▶ **Alıntı Metin**
Bu makalede ele alınan konular hakkında hızlı bir genel bakış.
Türkiye’de 7.5 milyon ortaklı 72 bin kooperatif var. Kooperatiflerin doğrudan yarattığı istihdam 100 bin kişinin üzerinde. Tarımda da kooperatifçilik çok yaygın. Tarım kredi, tarım satış, köy kalkınma, hayvancılık, sulama ve daha bir çok alanda kooperatifler var.
Rakamlara ve yaygınlığına bakıldığında kooperatifçiliğin ne kadar geliştiği, örgütlenmede ne denli ilerlediğimiz söylenebilir. Fakat gerçek durum böyle değil.
En azından kooperatiflerin büyük bölümü sorunlarına karşı yeterince duyarlı değil.
Türkiye Büyük Millet Meclisi’nde 3 Haziran 2010’da 1163 Sayılı Kooperatifler Kanunu’nda önemli değişiklikler yapıldı. Bir çok kooperatif yöneticisinin bundan haberi bile olmadı. Haberi olanlar ise, fazla bir şey yapamadı.
Yapılan değişikliklerden birisi, yapı kooperatiflerinin Sanayi Bakanlığı’ndan alınarak Bayındırlık Bakanlığı’na bağlanması oldu.
Asıl önemli değişiklik ise, kooperatifçiliğin özünü oluşturan özerk ve demokratik yapının ortadan kaldırılarak kooperatiflerin siyasal iktidarın denetimine sokulması oldu. Öyle bir değişiklik ki, ilgili bakanlığa (siyasal iktidara) denetim adı altında kooperatif yöneticilerini yargı kararı olmadan görevden alma yetkisi bile verildi. Cumhurbaşkanı Abdullah Gül, yasa değişikliğini onayladı. Resmi Gazete’de 13 Haziran’da yayınlanarak yürürlüğe girdi.
Kooperatifleri siyaset kurumuna bağlayan yasa maddesi şöyle:
“İlgili bakanlık; kooperatiflerin, kooperatif birliklerinin, kooperatif merkez birliklerinin ve Türkiye Milli Kooperatifler Birliği’nin işlem ve hesaplarını ve varlıklarını müfettişlere, kooperatif kontrolörlerine veya denetim için görevlendirilecek olan personele denetlettirebilir.
Kontrolörlerin seçilme ve çalışma usul ve esasları ile görev ve yetkileri tüzükle tespit olunur.
Birinci fıkradaki teşekküller, denetim sonuçlarına göre ilgili bakanlıkça verilecek talimata uymak zorundadırlar. Yapılan denetimler sonucunda, kooperatiflerin, kooperatif birliklerinin, kooperatif merkez birliklerinin, Türkiye Milli Kooperatifler Birliği’nin ve bunların iştiraklerinin yönetim kurulu üyeleri ile üst düzey yöneticilerinin, hukuka açıkça aykırı eylem ve işlemlerinin tespit edilmesi durumunda, ilgili Bakanlık, kamu yararı ve hizmet gerekleri dikkate alınarak gecikmesinde sakınca görülen hallerde ileride telafisi güç veya imkansız zararlara yol açılmasının engellenmesi amacıyla bu kişilerin görevlerine tedbiren son verebilir. Bu durumda ilgili Bakanlık, bir yıl içerisinde olağanüstü genel kurul toplantısının yapılması için gerekli tedbirleri alır.

▶ **Kayıtlar**
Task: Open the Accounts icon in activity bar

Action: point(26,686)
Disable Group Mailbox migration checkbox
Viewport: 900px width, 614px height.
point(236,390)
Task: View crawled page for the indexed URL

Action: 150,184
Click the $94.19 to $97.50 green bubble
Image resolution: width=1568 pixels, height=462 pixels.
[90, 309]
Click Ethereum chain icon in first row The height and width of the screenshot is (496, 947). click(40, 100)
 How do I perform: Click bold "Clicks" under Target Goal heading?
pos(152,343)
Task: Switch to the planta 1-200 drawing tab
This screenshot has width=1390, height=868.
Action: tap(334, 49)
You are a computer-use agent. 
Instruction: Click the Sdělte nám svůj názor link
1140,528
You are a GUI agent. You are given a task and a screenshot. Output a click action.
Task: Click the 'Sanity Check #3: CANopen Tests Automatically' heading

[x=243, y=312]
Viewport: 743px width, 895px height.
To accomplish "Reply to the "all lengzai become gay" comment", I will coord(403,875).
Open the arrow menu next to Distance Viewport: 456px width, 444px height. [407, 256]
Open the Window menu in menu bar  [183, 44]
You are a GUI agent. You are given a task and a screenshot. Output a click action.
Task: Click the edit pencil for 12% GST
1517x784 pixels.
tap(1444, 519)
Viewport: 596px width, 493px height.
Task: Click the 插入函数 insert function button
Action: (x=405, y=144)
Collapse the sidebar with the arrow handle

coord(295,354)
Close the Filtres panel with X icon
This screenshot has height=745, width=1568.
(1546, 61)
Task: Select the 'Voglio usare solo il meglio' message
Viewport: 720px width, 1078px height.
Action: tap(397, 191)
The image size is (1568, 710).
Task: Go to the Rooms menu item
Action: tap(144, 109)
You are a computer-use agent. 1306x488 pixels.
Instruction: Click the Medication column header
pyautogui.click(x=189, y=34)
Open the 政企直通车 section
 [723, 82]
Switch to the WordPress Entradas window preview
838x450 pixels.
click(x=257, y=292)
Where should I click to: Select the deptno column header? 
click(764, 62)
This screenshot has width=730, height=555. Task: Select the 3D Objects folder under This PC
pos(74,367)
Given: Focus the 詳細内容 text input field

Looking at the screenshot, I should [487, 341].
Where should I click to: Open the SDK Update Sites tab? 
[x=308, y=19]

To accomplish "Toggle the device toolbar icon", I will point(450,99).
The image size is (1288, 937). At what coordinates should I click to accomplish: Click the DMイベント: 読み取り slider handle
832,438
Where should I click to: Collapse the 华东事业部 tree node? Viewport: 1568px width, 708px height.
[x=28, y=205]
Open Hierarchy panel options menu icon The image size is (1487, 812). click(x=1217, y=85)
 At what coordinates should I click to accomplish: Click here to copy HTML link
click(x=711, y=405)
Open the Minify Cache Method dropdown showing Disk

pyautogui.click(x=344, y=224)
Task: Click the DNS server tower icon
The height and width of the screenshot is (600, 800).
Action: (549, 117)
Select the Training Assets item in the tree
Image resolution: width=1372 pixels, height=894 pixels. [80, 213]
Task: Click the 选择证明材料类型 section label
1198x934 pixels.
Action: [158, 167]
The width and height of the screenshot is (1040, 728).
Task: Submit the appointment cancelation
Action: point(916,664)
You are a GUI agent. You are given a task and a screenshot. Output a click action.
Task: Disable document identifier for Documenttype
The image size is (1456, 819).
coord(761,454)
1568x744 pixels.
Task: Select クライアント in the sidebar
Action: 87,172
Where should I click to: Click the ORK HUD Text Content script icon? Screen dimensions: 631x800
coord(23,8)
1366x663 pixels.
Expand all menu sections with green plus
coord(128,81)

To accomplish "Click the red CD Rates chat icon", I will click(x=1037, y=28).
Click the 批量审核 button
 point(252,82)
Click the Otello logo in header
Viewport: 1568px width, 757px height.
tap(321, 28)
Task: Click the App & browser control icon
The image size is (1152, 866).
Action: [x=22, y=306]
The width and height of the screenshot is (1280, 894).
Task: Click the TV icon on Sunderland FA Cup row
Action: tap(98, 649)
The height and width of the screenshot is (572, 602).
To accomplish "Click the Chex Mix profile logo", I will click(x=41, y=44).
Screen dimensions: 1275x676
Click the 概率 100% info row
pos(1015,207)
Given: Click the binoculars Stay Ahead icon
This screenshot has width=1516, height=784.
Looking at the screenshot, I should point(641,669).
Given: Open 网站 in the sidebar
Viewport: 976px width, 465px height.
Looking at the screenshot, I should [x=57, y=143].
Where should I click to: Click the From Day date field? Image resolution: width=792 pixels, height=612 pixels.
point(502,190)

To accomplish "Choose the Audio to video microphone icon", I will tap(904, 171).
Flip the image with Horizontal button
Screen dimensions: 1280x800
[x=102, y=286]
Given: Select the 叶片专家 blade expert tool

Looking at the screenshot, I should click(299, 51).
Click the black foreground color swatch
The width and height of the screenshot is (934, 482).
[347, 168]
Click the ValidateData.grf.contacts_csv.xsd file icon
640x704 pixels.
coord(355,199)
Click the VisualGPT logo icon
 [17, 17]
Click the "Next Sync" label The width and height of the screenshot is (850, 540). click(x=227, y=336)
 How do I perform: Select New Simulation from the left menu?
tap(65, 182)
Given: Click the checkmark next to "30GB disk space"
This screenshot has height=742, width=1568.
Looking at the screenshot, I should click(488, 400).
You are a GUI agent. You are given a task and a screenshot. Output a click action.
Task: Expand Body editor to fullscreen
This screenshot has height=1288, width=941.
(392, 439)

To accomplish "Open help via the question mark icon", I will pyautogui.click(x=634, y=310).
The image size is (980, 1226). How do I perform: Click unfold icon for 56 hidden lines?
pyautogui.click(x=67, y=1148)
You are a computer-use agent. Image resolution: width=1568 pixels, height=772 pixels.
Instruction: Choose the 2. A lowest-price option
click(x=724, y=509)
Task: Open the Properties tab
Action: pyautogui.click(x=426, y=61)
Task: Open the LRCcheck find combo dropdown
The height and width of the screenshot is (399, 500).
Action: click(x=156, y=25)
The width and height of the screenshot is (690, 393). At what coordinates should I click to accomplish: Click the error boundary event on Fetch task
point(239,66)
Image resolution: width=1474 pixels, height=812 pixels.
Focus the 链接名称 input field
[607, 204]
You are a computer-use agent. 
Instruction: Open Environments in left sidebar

▶ **Görevler ve Alıştırmalar**
(1) Alıntı metne göre aşağıdaki soruları yanıtlayın:
(a) Türkiye'de kaç kooperatif var ve bunların toplam kaç ortağı bulunuyor?
(b) 1163 Sayılı Kooperatifler Kanunu'ndaki önemli değişiklikler hangi tarihte yapıldı?
(c) Yapı kooperatifleri hangi bakanlıktan alınıp hangi bakanlığa bağlandı?
(2) Alıntı metni iki cümleyle özetleyin.
(3) Lütfen alıntı metinden "Birinci fıkradaki teşekküller, denetim" ile "gerekli tedbirleri alır." arasındaki bölümü, bu ifadeler de dahil olmak üzere, aynen aktarın.

▶ **Görev Yanıtları**
(1)
(a) 72 bin kooperatif var ve bunların 7.5 milyon ortağı bulunuyor.
(b) 3 Haziran 2010'da.
(c) Sanayi Bakanlığı'ndan alınıp Bayındırlık Bakanlığı'na bağlandı.

(2) Türkiye'de 7.5 milyon ortaklı 72 bin kooperatif bulunsa da kooperatiflerin büyük bölümü sorunlarına karşı yeterince duyarlı değil. 3 Haziran 2010'da 1163 Sayılı Kooperatifler Kanunu'nda yapılan değişikliklerle kooperatiflerin özerk ve demokratik yapısı ortadan kaldırıldı ve kooperatifler siyasal iktidarın denetimine sokuldu; ilgili bakanlığa, yöneticileri yargı kararı olmadan görevden alma yetkisi bile verildi.

(3)
Birinci fıkradaki teşekküller, denetim sonuçlarına göre ilgili bakanlıkça verilecek talimata uymak zorundadırlar. Yapılan denetimler sonucunda, kooperatiflerin, kooperatif birliklerinin, kooperatif merkez birliklerinin, Türkiye Milli Kooperatifler Birliği’nin ve bunların iştiraklerinin yönetim kurulu üyeleri ile üst düzey yöneticilerinin, hukuka açıkça aykırı eylem ve işlemlerinin tespit edilmesi durumunda, ilgili Bakanlık, kamu yararı ve hizmet gerekleri dikkate alınarak gecikmesinde sakınca görülen hallerde ileride telafisi güç veya imkansız zararlara yol açılmasının engellenmesi amacıyla bu kişilerin görevlerine tedbiren son verebilir. Bu durumda ilgili Bakanlık, bir yıl içerisinde olağanüstü genel kurul toplantısının yapılması için gerekli tedbirleri alır.